2017 Volume 44 Issue 4 Pages 272-276
Purpose: Women with severe menstrual pain take medications for uncomfortable symptoms. However, medications sometimes cause side effects such as gastric ulcers and allergies. Transcutaneous electrical nerve stimulation (TENS) relieves pain following trauma to the extremities such as a sprain or fracture and has fewer side effects. We used TENS to relieve menstrual pain and evaluated its effectiveness.
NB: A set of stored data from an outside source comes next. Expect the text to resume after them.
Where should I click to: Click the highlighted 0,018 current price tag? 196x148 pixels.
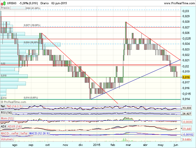(186, 77)

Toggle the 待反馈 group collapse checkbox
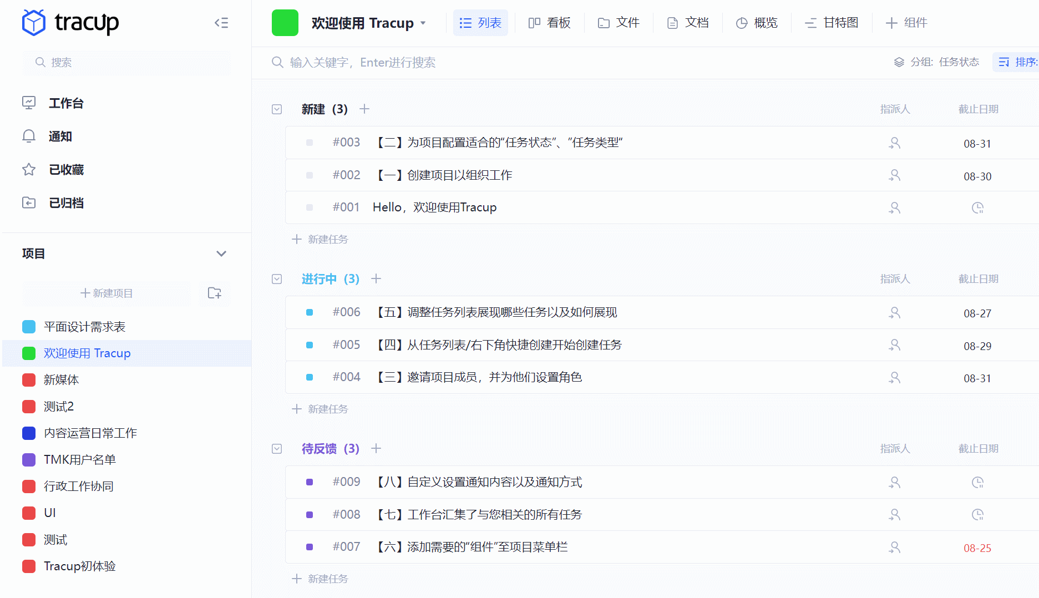277,449
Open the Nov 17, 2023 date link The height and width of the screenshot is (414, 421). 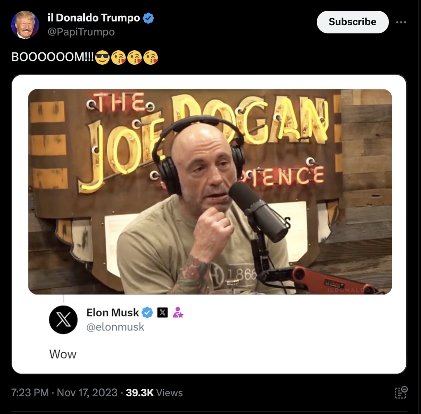(87, 393)
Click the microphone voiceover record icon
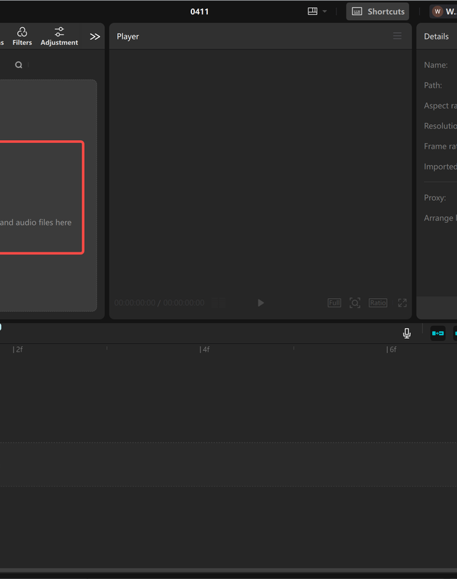This screenshot has width=457, height=579. (x=406, y=333)
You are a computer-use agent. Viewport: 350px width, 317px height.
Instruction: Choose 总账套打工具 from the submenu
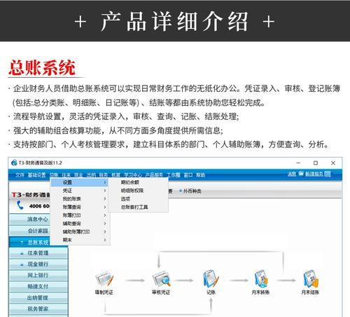click(134, 207)
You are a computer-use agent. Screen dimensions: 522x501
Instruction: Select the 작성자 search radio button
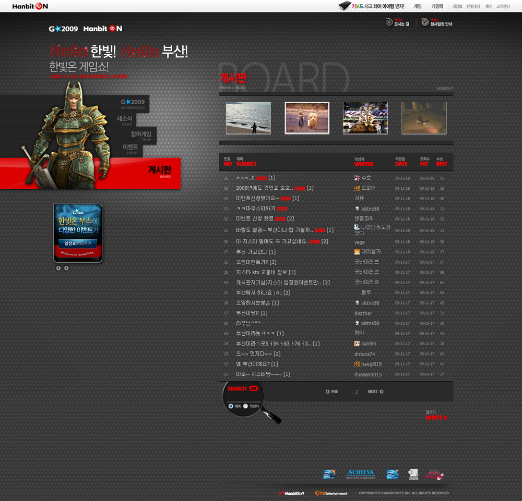click(245, 406)
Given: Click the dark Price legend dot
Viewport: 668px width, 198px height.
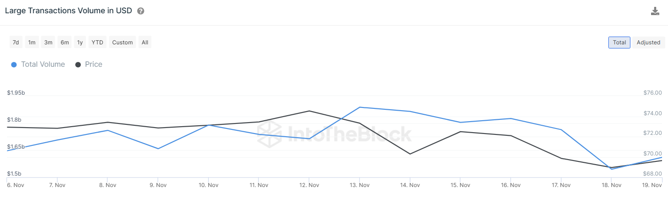Looking at the screenshot, I should pos(78,64).
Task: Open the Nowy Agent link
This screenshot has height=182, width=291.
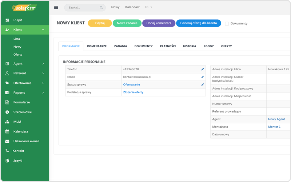Action: coord(276,119)
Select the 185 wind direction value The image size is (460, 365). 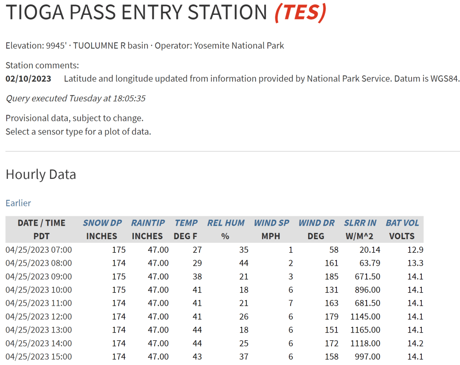(x=332, y=276)
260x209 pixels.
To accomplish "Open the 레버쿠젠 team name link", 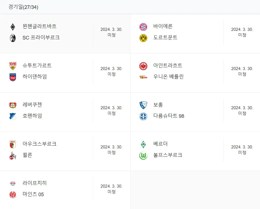I will [x=32, y=105].
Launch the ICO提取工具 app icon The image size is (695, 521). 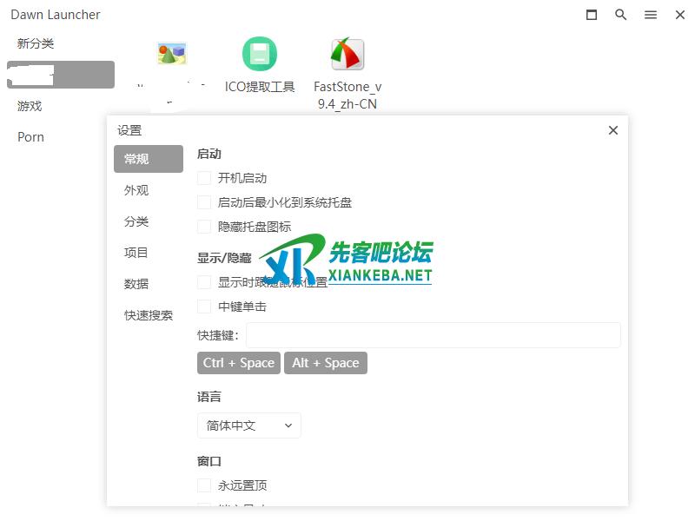tap(260, 55)
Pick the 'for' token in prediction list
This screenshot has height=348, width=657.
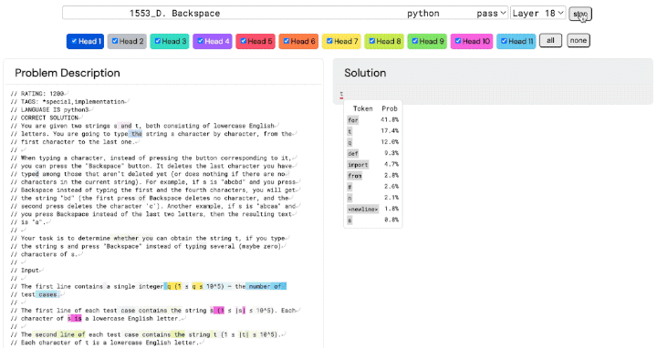click(x=353, y=120)
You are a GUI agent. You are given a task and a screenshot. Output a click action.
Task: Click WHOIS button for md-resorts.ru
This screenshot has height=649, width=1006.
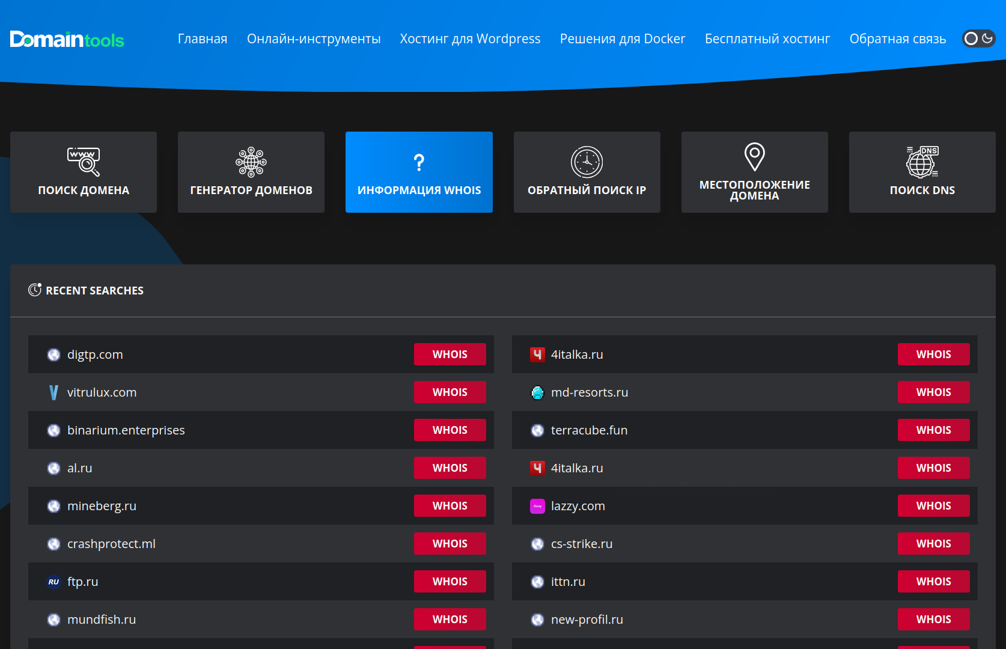pos(933,392)
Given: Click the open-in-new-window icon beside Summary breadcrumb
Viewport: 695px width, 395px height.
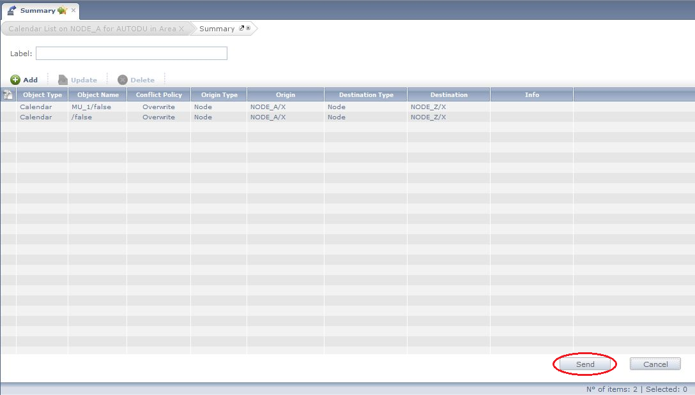Looking at the screenshot, I should pos(240,27).
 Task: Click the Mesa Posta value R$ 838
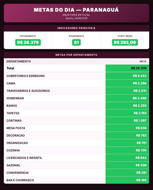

Methods: Twenty-two healthy adult Japanese women participated in this study, and four menstrual cycles of each woman were analyzed. TENS (Trio 300, Ito Physiotherapy and Rehabilitation, Ito Co. Ltd., Japan) was used to relieving menstrual pain in two menstrual cycles (TENS group), and for the other two menstrual cycles, TENS was not used (control group). Measurement began when the woman first felt the pain from menses starting time to 0 minutes and set after that to total of 10 times per 60 minutes until 240 minutes every 10 minutes until 60 minutes. In the TENS group, TENS was used for 30 minutes beginning at 0 minutes. Women with severe menstrual pain were permitted medication and their data were not included.
Results: We analyzed 24 menstrual cycles (15 women) of the TENS group and 27 menstrual cycles (19 women) of the control group. In the TENS group, significant pain relief was obtained at 20, 30, 40, 50, 60 minutes from the beginning of the menses compared with the control group. No side effects due to TENS were observed.
Conclusion: This study suggest that TENS is useful for relieving menstrual pain and is not associated with severe side effects.